En guise de conclusion
Avec ce tableau surprenant, Reinhard Hanstein s’amuse à parler de « nationalisation transfrontalière ». Tout compte fait, n’est-ce pas ce qu’on pourrait souhaiter de mieux au service public : élargir son marché et, le cas échéant, rapporter des sous à la maison mère Ce monopoly géant entre collègues est en tout cas loin d’être définitif. Affaires à suivre.


(1) La COTIF - Convention relative aux transports internationaux ferroviaires – est une convention internationale chargée d’établir des règles juridiques communes au transport ferroviaire.
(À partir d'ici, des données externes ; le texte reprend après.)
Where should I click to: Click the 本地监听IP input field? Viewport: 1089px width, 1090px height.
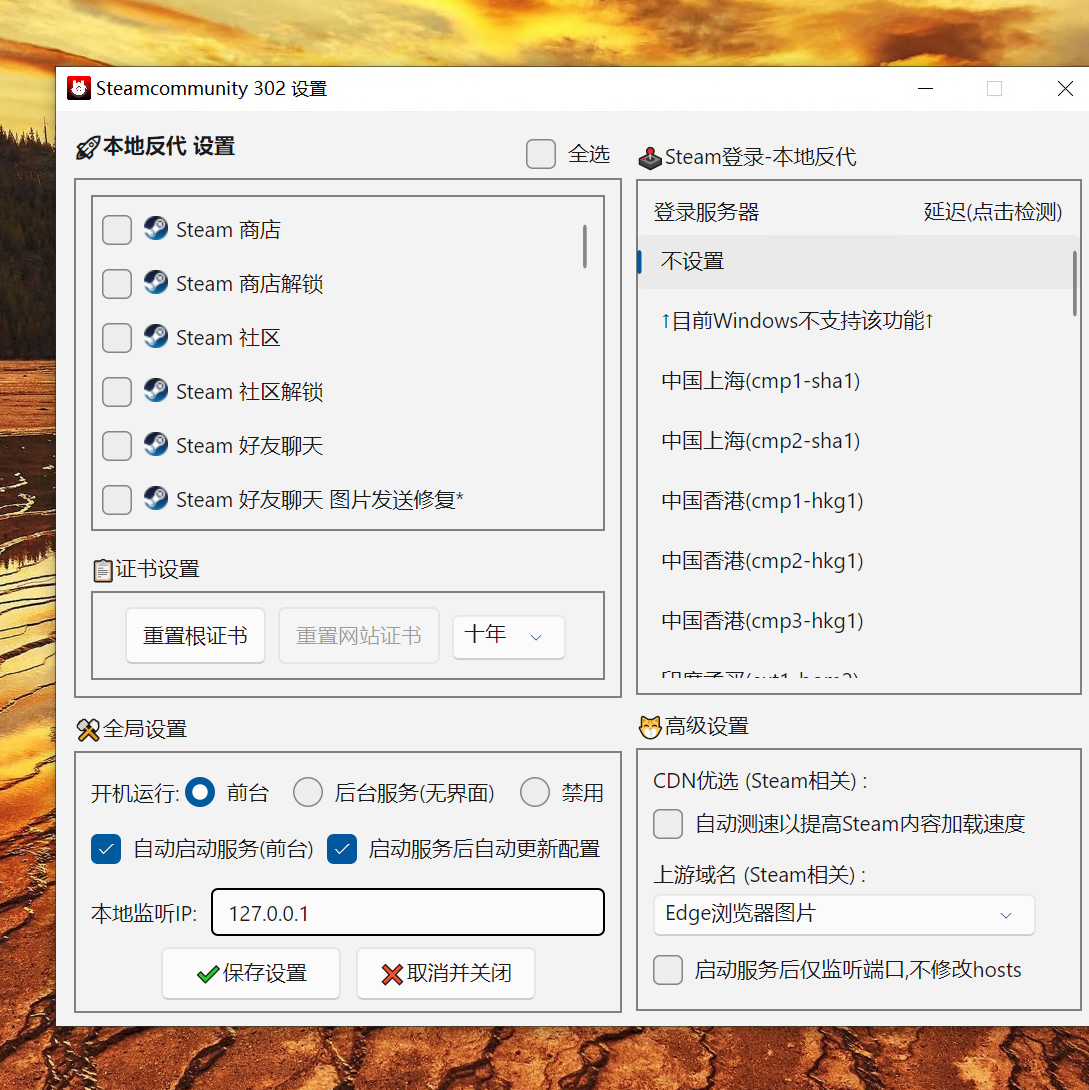pyautogui.click(x=407, y=913)
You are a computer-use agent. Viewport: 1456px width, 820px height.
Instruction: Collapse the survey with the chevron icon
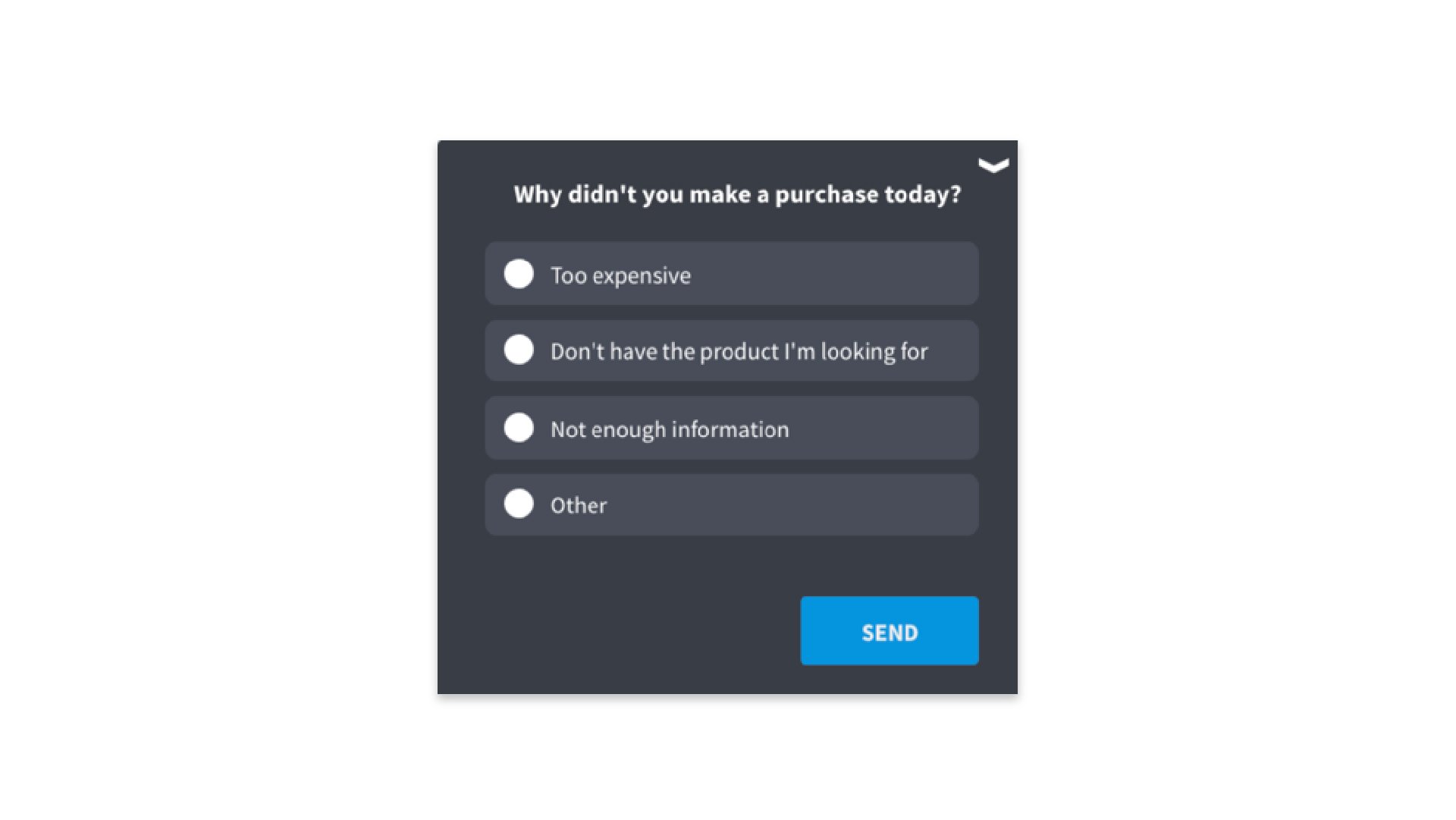(993, 165)
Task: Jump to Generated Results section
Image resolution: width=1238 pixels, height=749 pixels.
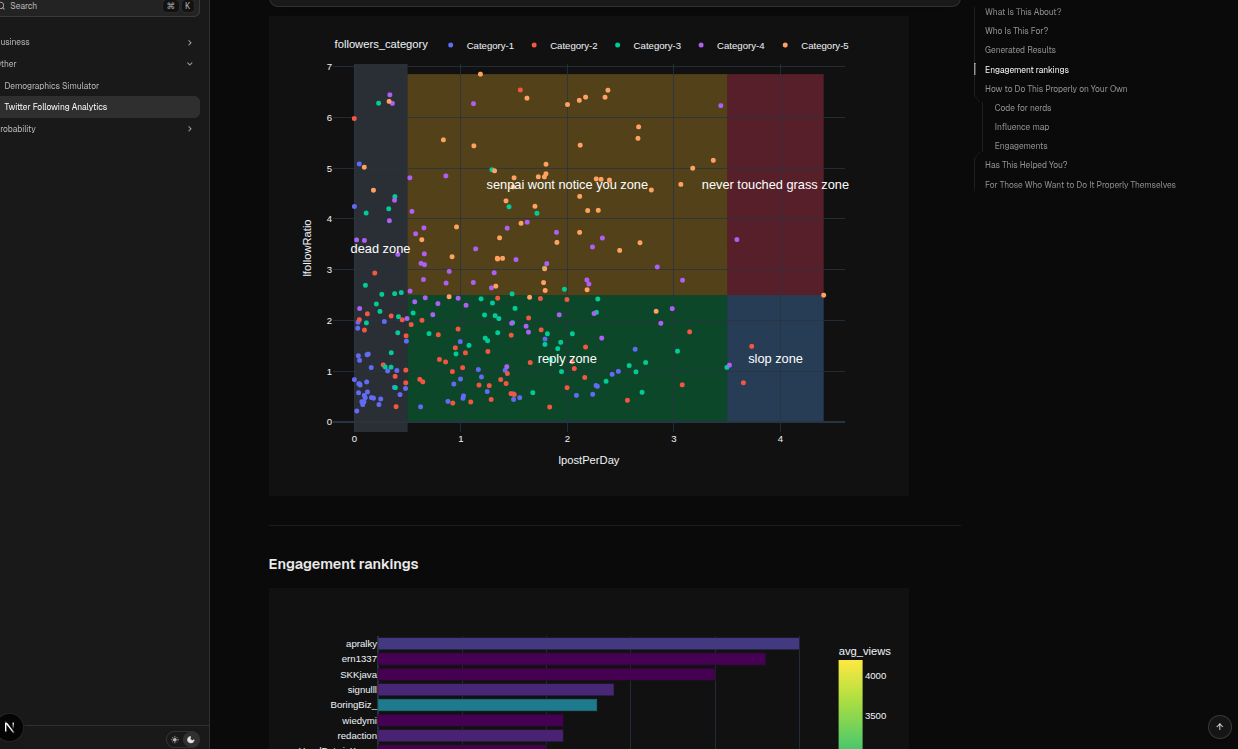Action: [x=1020, y=50]
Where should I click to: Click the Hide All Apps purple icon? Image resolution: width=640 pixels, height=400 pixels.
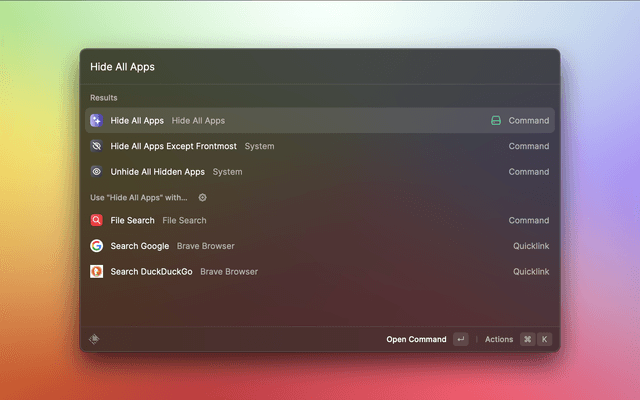(97, 121)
Ce document formel a adopté une nouvelle mouture en 2006 pour se conformer au droit européen. Toute modification demande de facto l’aval du parlement de chacun des Etat membre, ce qui est relativement lourd.
(2) A titre d’exemple cet incident : une voiture-lits dont le kilométrage des essieux arrivait à échéance fut refusée à la frontière allemande par le visiteur, ayant pour conséquence le transfert des heureux voyageurs vers le restant des places disponibles…en couchettes. Le tout en pleine nuit et procurant 1h30 de retard au train.
(4) « Cross-border nationalisation » of railways operators ? Railway Update 1-2/2013 p22 à 24
(8) A l’automne 2013, NS et SNCB ont aligné 10 aller-retour en remplacement du défunt Fyra international d’Ansaldo-Breda, la SNCB ne faisant plus mystère de sa haute préférence pour le seul Thalys sur l’axe Bruxelles-Amsterdam. Arriva sonnerait peut-être définitivement la fin des trains Benelux actuels en rames tractées.